Straddling between wooden branch and ancient stone I reflect on a deeper truth about our human journey.
I chose this photo from last February because, since this, this tree (growing at the bottom of Jean Jeanie on Trowbarrow Quarry) has been cut down. It’s probably for the best! It was blocking access to the climb, and (as maybe you can see in this photo) it allowed for a certain amount of advatage on the climb. In this photo you can see that I’m straddling two worlds - the modern, wooden world, and the ancient fossilized world. This is a moment caught in time - I can return there - but I can’t straddle those worlds again.

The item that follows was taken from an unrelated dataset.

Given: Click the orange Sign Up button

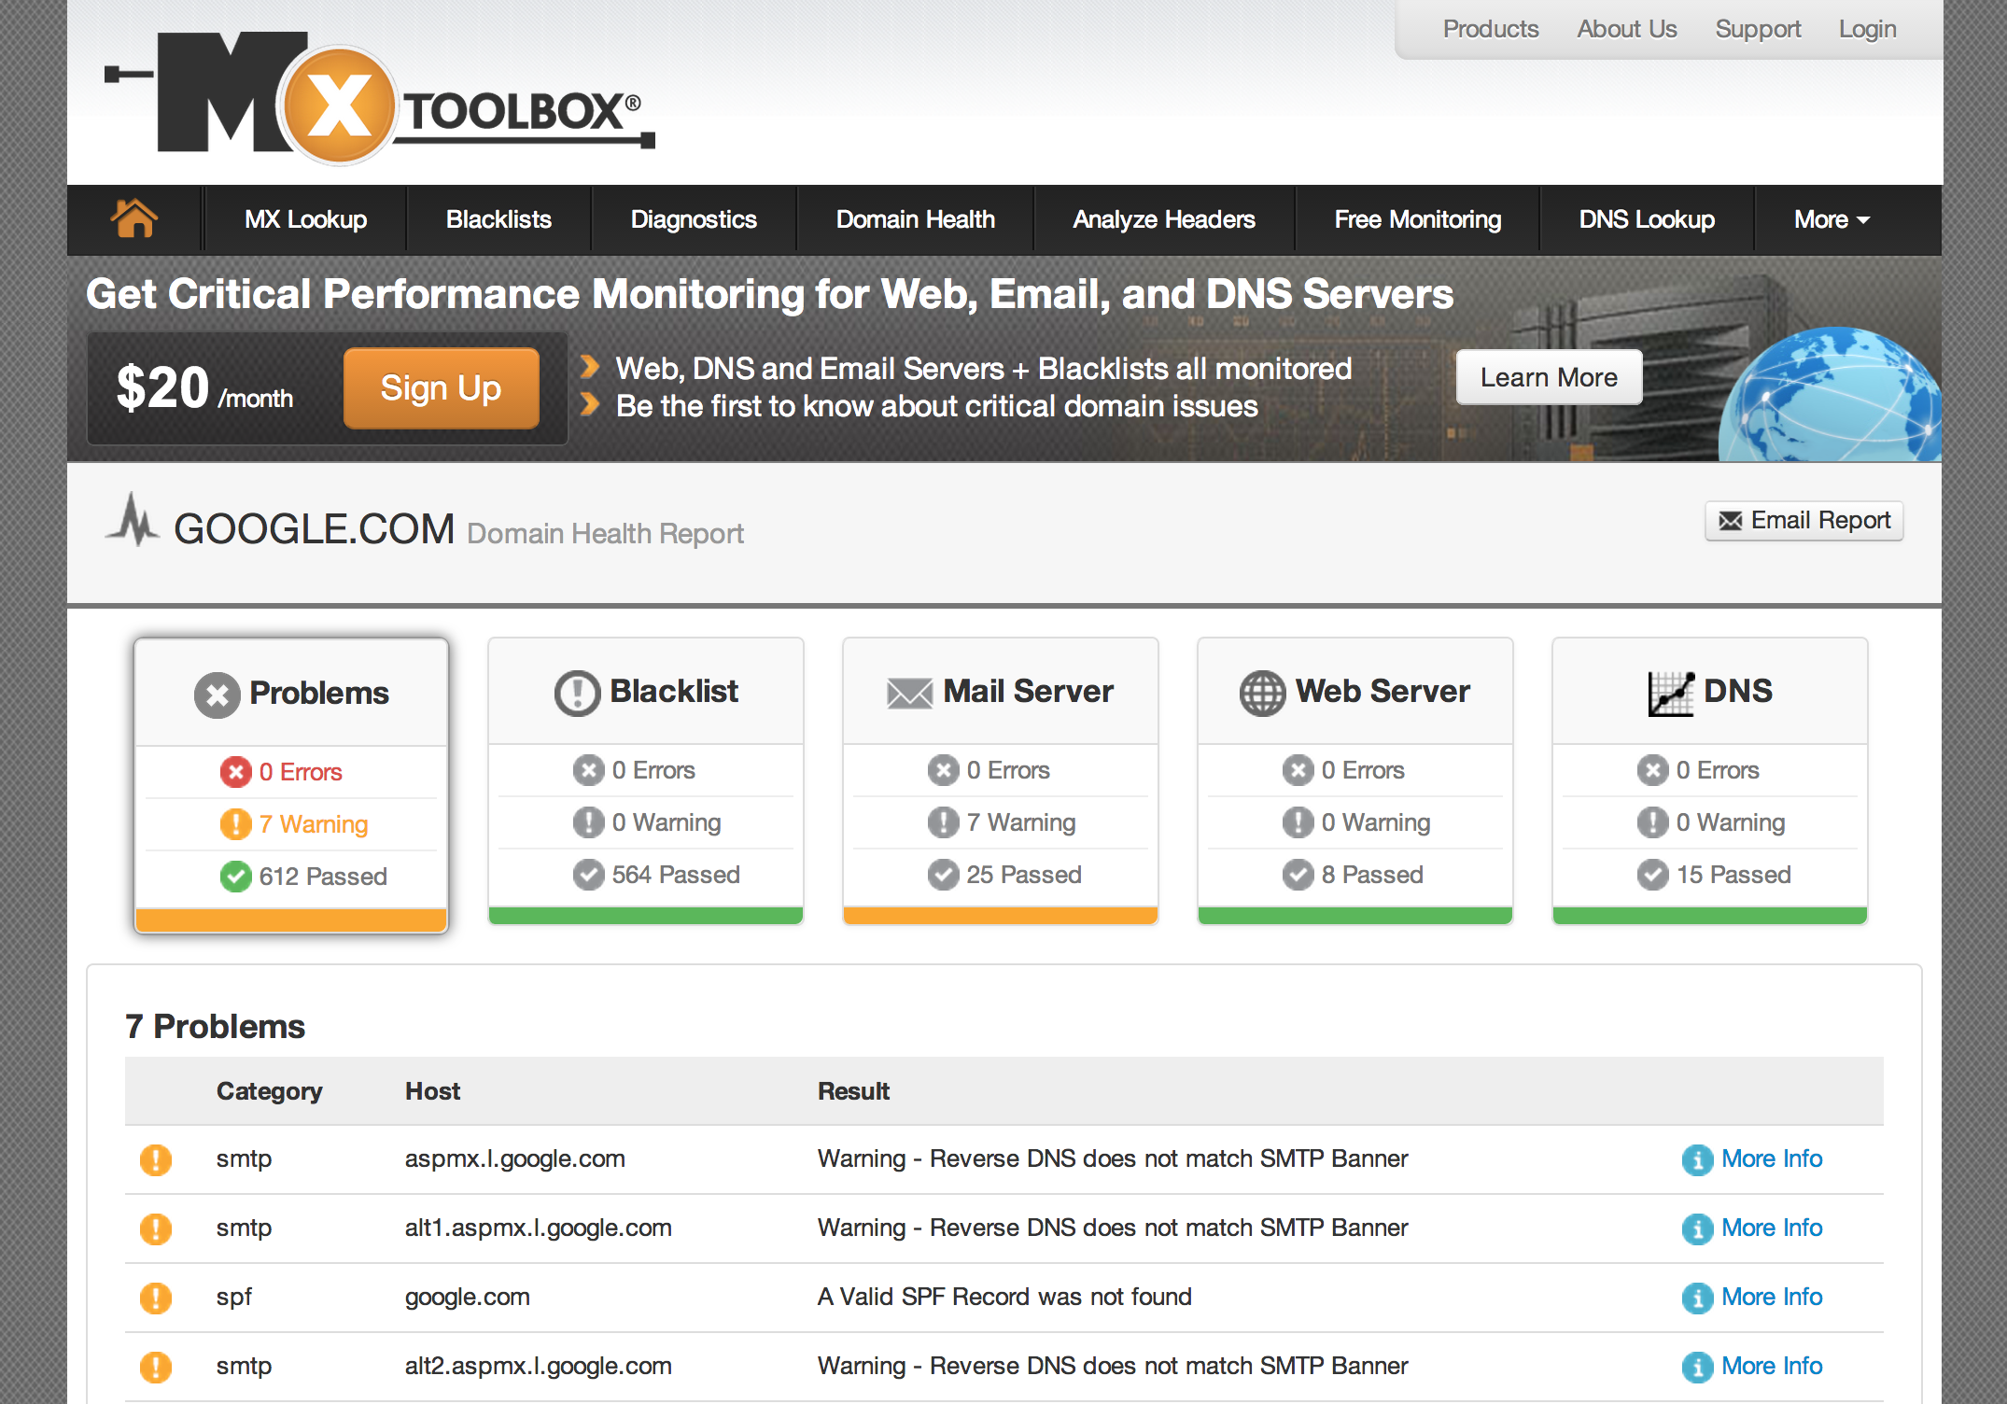Looking at the screenshot, I should [x=441, y=387].
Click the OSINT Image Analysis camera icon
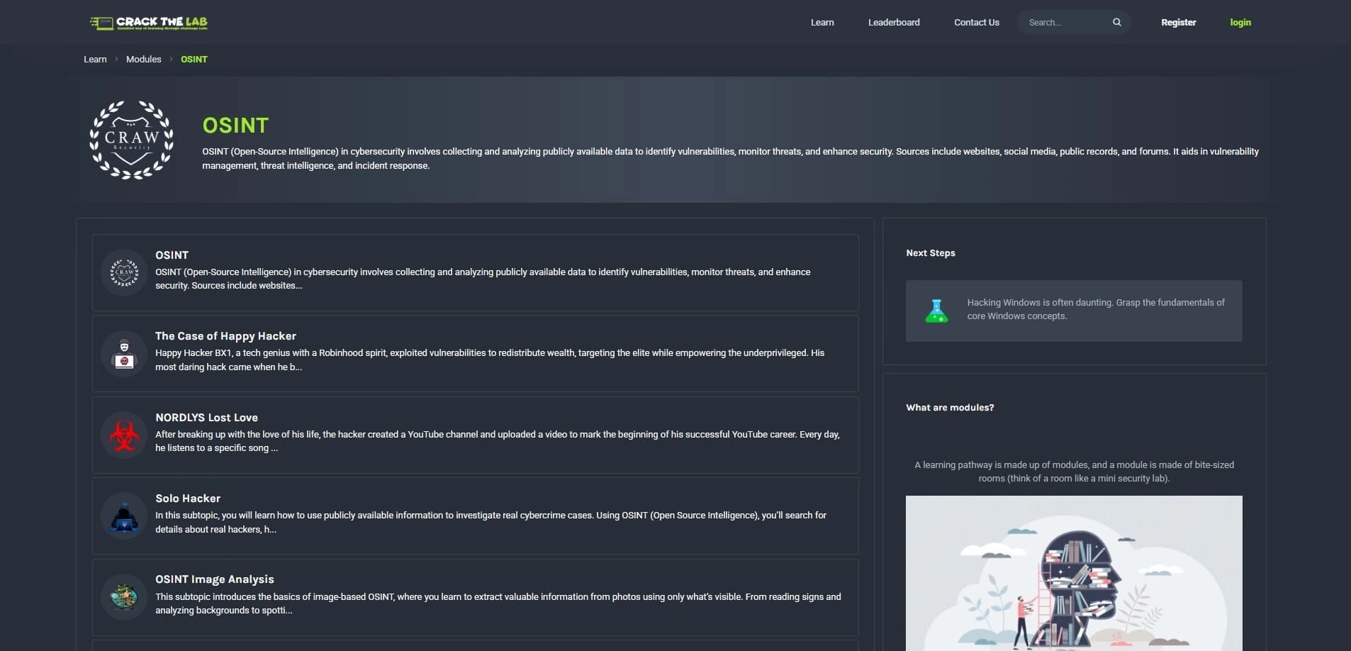 [124, 596]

The Celtic Christians spoke of "thin places" where the veil between worlds grows transparent. Perhaps we ourselves are thin places – each human heart a doorway where the sacred and ordinary meet and mingle. We carry this dual citizenship in our very nature: breathing divine breath through lungs made of clay, holding infinity in finite frames.

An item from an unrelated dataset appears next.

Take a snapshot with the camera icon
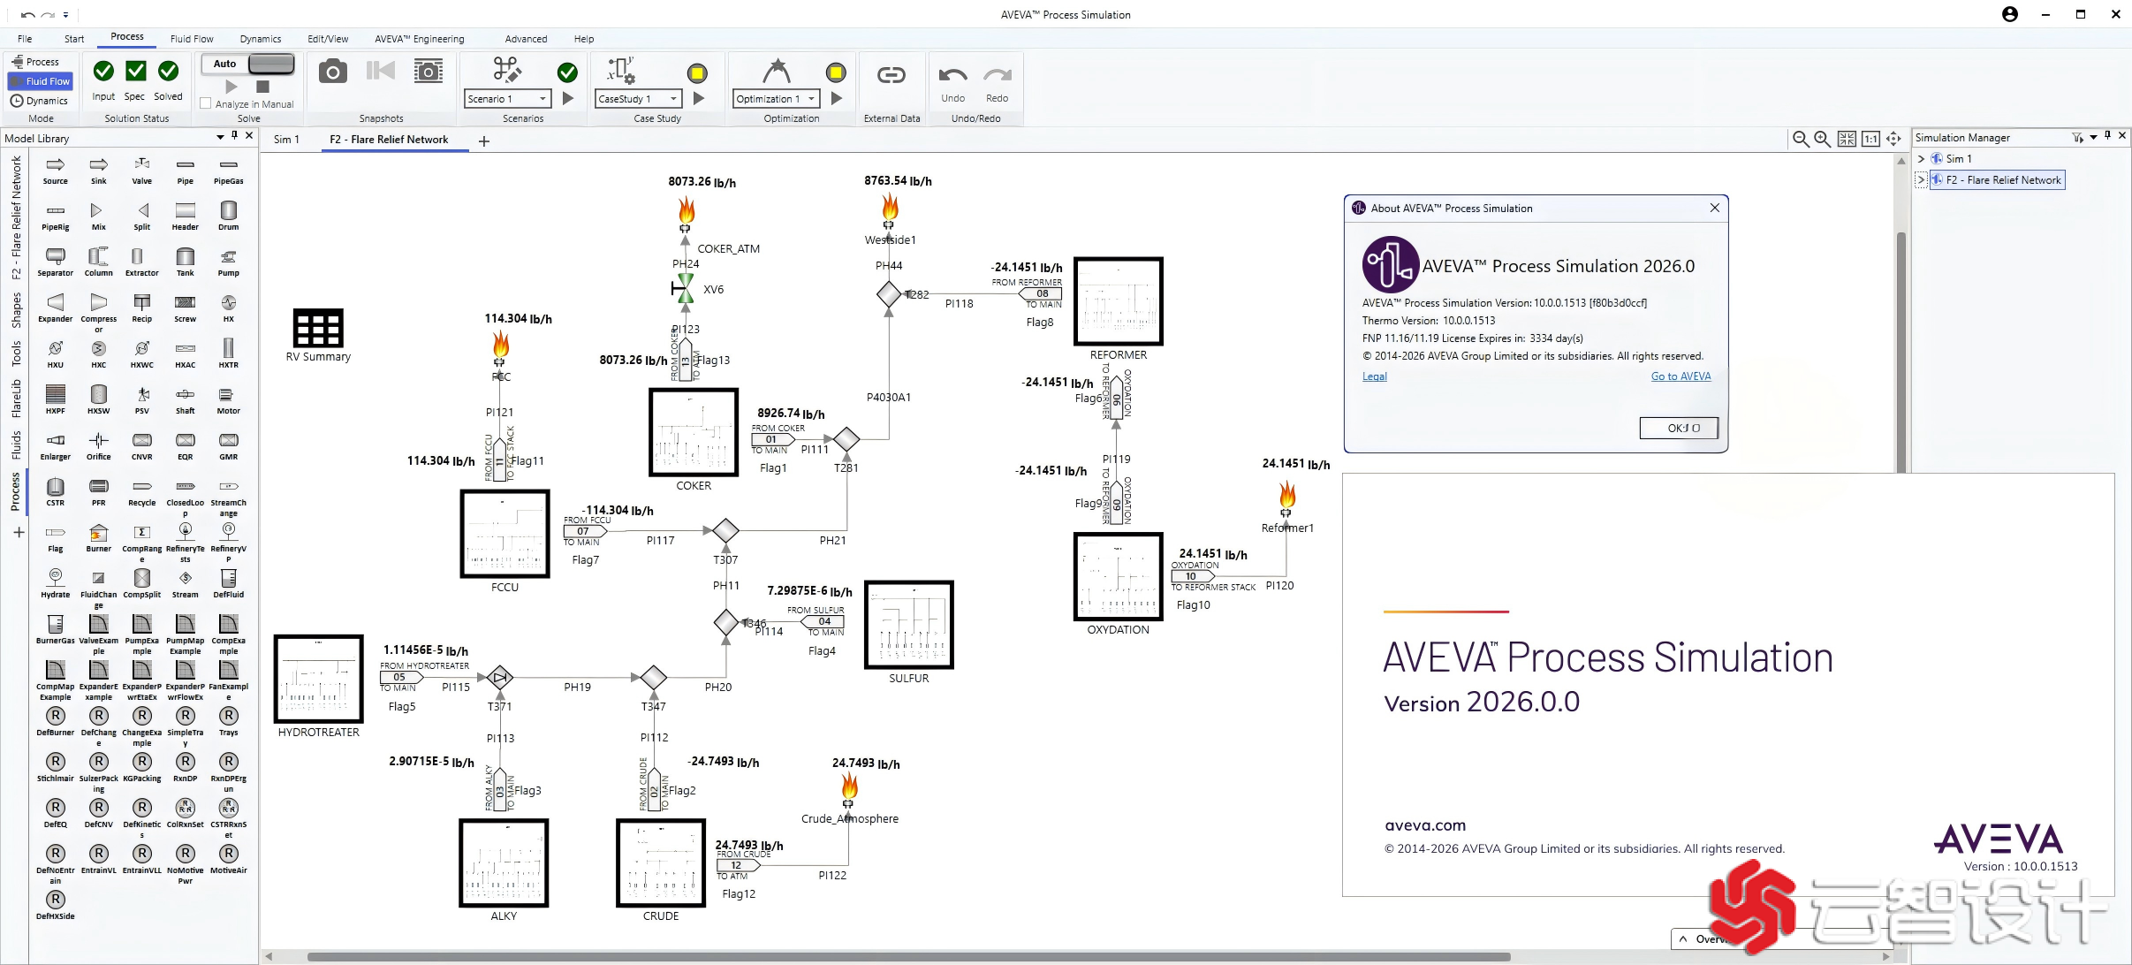 [333, 72]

We are all world-walkers. Every day, we wake from mysterious dreams full of ancient spirits while rattle through our brains. We were designed to eat berries in a cave, and we drag our Coelacanth bodies out of the primordial sea of sleep, into a world where we have to navigate traffic lights, cryptofascism, 24 hour news, dividends, and tax forms. Then we retreat back into our cave, sinking back into the world of mysteries as we sleep again.
Jesus himself embodied this dance between worlds. Fully human, he knew hunger and fatigue, joy and pain. He showed us that living between worlds isn't a flaw in our design but integral to our purpose – to be translators, channels through which heaven's love flows into earth's wounds.
This path isn't always comfortable. Sometimes we feel like strangers everywhere, too mystical for the marketplace, too earthbound for pure spirit. Yet this is precisely where we're meant to be – not fully at home in either world because our task is to be bridges between them, translators of grace into ordinary life.
Reflection
Where do you find yourself walking between worlds in your own life? What gifts does this perspective bring? What challenges? How might you serve as a bridge between different realms of experience?
Prayer
God of all realms, seen and unseen, guide us as we walk these in-between paths. Give us wisdom to read the signs in both worlds, courage to stand in the tensions, and grace to serve as bridges where heaven and earth meet. Help us remember that Jesus too walked this path, showing us how to be fully present to both divine and human realities.
An ecological note: I’m seen toproping in this photo. This is discouraged because of the fossils on this wall, which migfht get damaged if you drag your feet accross them. You can see the fossilized ridges in the bottom of this photo. We always remove our rock shoes when rapelling or doing an active lower in Trowbarrow, for this reason.